Luciana Cicogna (Venezia, 1949) Fin dalla giovane età, ha coltivato una vocazione artistica che sarebbe maturata nell’ambiente del padre, figura ben nota come decoratore e restauratore. Qui ha appreso le tecniche artistiche della lacca veneziana e ha copiato tipologie floreali dalla pittura del Settecento, sperimentando al contempo forme d’espressione più autonome e personali.

Ha proseguito gli studi artistici, prima all’Istituto d’Arte e poi all’Accademia, diplomandosi nel 1970 con Giuseppe Santomaso.
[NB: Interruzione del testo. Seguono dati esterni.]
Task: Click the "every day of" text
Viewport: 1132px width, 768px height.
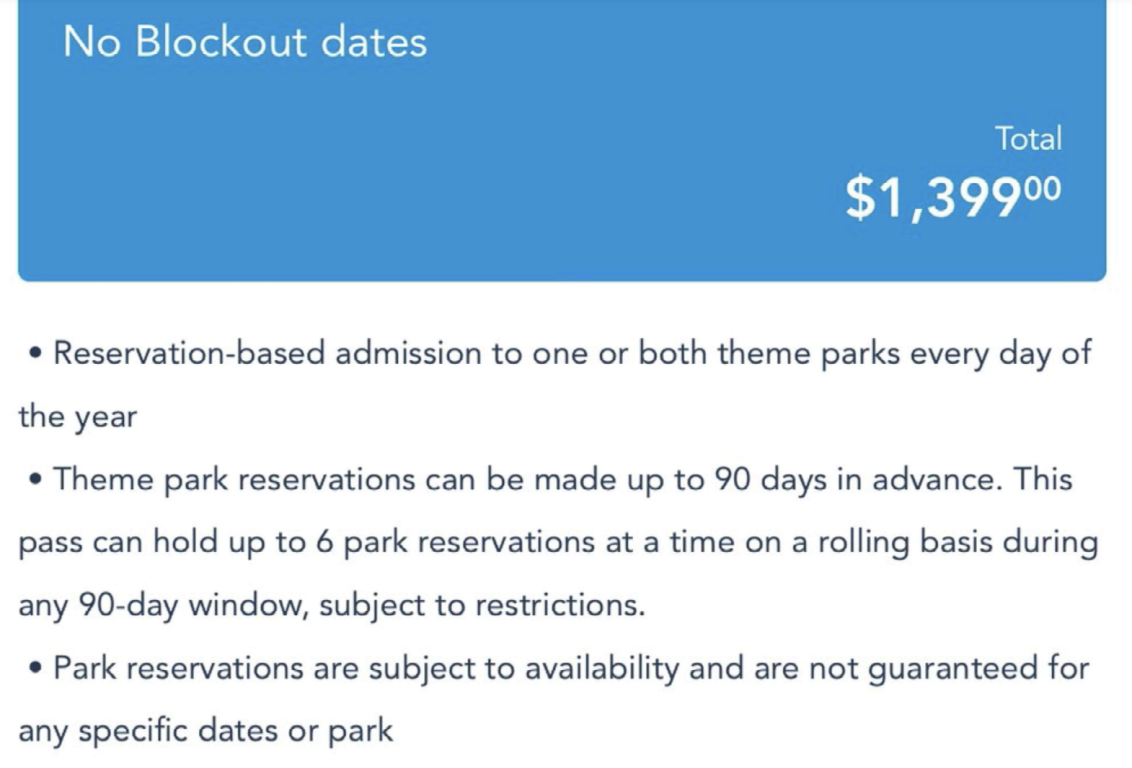Action: point(1000,353)
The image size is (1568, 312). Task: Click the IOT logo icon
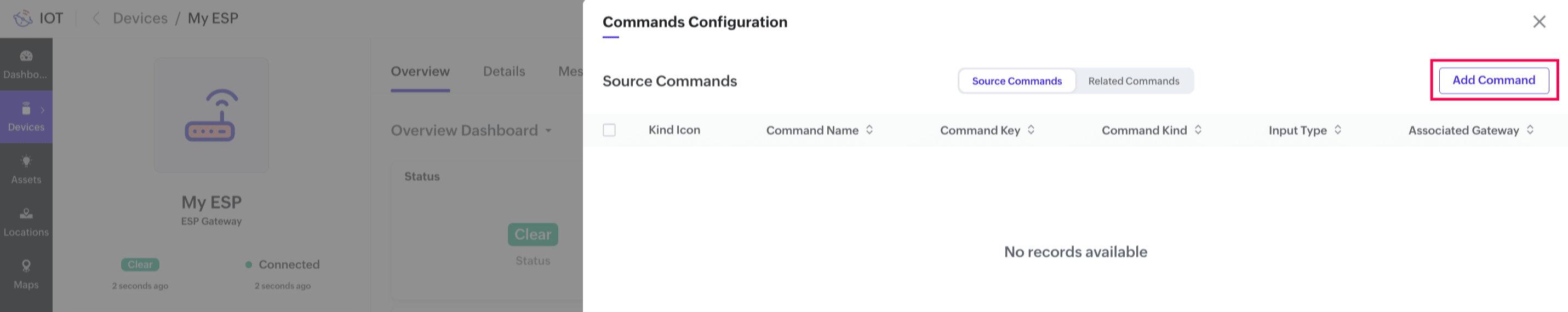(x=23, y=18)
Il suo percorso artistico è iniziato con una stilizzazione fantastica e una semplificazione degli elementi naturalistici, attraverso un’espressività basata principalmente su puri valori cromatici. Ha iniziato a frequentare l’ambiente artistico, entrando in contatto con il gruppo di esponenti dello Spazialismo veneziano e in particolare con Mario De Luigi, che le sarebbe servito in futuro per approfondire gli accenti del suo linguaggio astratto.
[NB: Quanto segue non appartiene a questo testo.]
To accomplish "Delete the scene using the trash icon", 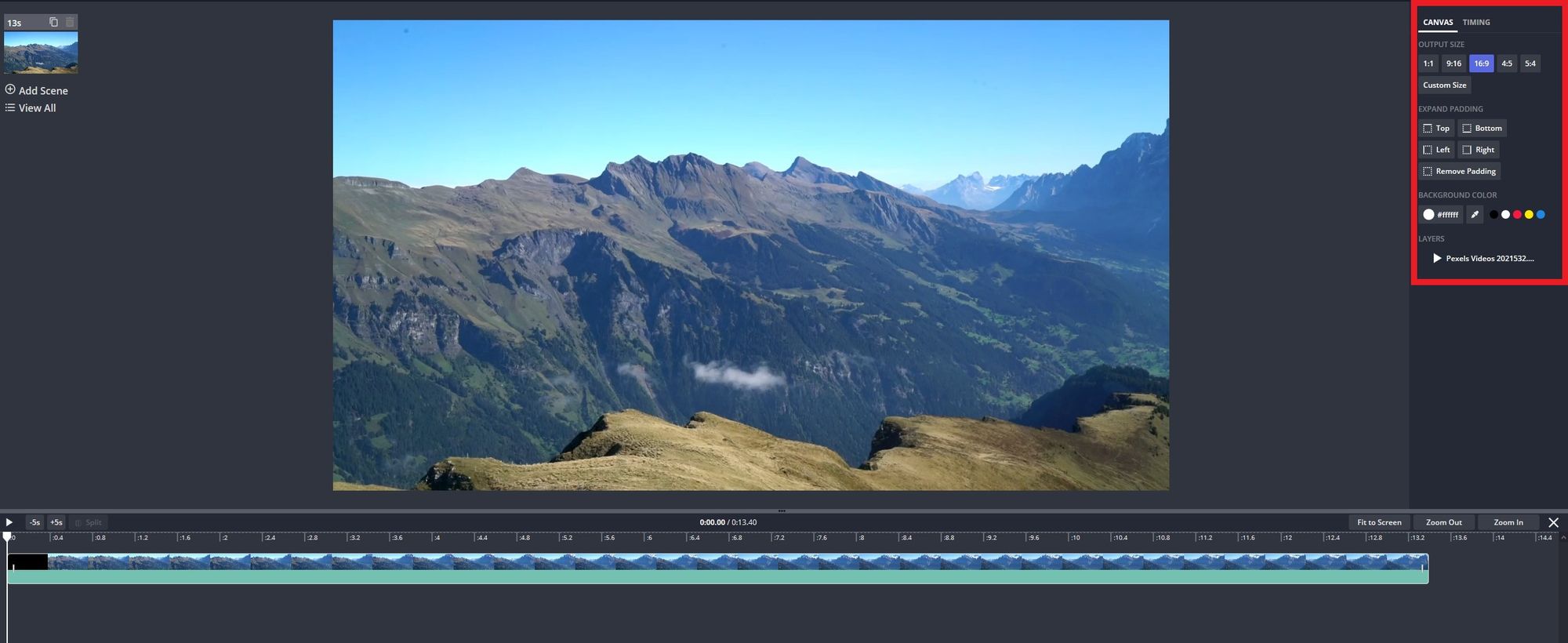I will (x=70, y=22).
Verso la metà degli anni Ottanta, la sua pittura evidenzia un libero sviluppo di vaste frequenze cromatiche, scandite da partiture più aeree e splendide, simbolicamente riferibili al regno della terra e del cielo. Si tratta di “paesaggi” puramente immaginativi: sono forme inventate, che nascono però da esplorazioni introspettive all’interno del mondo naturale.

L’artista ha poi avviato un processo di semplificazione formale attraverso l’assolutezza simbolica della figura dell’albero nella sua enunciazione grafica, pervasa dalla materia dell’oro. Il tema dell’“OROALBERO” è il segno più completo di un’idea di incorruttibilità della natura e della necessità di restituirle la sua utilità originaria come valore totale di vita. Inoltre, in questa operazione, l’artista attinge a suggestioni che richiamano le sue radici storiche e la tradizione familiare più radicata nella sua memoria — una cultura tramandata per preservare l’eredità bizantina di Venezia —, elementi che sono diventati motivi congeniali all’ispirazione creativa delle opere di questo periodo.

Dal 2012, questa simbologia della natura si identifica con l’esibizione dei materiali: legno e corteccia, utilizzati sia come espliciti riferimenti al mondo naturale, sia come ulteriori soluzioni formali.